Assume a non-resident couple where the non-working spouse takes ownership of money that is earned while non-resident. Would attribtuion rules apply on the income after becoming residents in the future. Seems most Canadians ignore it and there hasn’t been any tax court cases that I can find.

2 Tax Guy May 26, 2009 at 9:39 am

The attribution rules under the Income Tax Act, subsection 74.2(1) do not apply if the transferor was not a resident of Canada. However, at the point the where the transferor becomes a resident of Canada, the attribution rules may apply. The facts are generally outlined in a 1999 technical interpretation bulletin. If you have access to CRA technical interpretation bulletins, the document number is 1999-0013435 (E).
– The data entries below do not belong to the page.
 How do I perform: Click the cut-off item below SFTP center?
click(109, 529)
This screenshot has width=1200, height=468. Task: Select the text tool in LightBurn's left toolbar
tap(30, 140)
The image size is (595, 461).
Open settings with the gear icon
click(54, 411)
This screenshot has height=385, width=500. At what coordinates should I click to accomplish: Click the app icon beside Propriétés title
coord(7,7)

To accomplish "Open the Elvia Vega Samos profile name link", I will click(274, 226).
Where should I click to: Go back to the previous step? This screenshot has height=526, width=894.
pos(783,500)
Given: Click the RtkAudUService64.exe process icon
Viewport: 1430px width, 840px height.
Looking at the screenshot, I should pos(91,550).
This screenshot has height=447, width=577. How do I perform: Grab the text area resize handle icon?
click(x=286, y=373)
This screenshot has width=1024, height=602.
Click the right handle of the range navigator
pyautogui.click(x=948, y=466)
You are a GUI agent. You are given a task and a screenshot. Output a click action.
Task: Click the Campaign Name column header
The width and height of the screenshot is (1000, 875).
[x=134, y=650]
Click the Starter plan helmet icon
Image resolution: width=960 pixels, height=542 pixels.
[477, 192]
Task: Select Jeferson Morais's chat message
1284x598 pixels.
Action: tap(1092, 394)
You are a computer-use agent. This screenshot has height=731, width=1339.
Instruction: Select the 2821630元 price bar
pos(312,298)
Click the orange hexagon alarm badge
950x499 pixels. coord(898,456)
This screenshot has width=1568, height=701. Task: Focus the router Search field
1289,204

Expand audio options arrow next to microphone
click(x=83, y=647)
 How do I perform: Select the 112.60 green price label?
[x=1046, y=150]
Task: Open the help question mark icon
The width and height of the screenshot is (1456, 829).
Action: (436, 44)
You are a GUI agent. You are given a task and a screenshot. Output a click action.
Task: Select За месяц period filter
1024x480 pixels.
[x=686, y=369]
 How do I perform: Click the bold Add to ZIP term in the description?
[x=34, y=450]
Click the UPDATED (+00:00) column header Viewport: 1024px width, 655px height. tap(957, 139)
3 Joe June 26, 2009 at 12:52 pm

Hello, Tax Guy:

For the income split, I have a question about how it works: assume that my annual income of $100k, my spause stays home without income. I lend her $50k for investment. When filling tax return form, should I claim my income as $50k + the interest from my lending money to my spause, or I still have to report $100k?

Thanks for your help.

Regards,

Joe

4 Tax Guy June 26, 2009 at 8:37 pm

@ Joe:

If your spouse invests the money you have lent, then the tax will be on the investment income and not the loan. In your example above, you make $100k and lend $50k to your spouse, you still pay tax on $100,000.

If you lent your spouse $50,000 and took back a promissory note with a stated interest rate at the prescribed rate, then you must declare the interest you receive from your spouse from the note (x% of $50k). Your spouse invests the $50,000 and is taxed on the investment income from that $50k and will also be able to deduct the interest paid to you.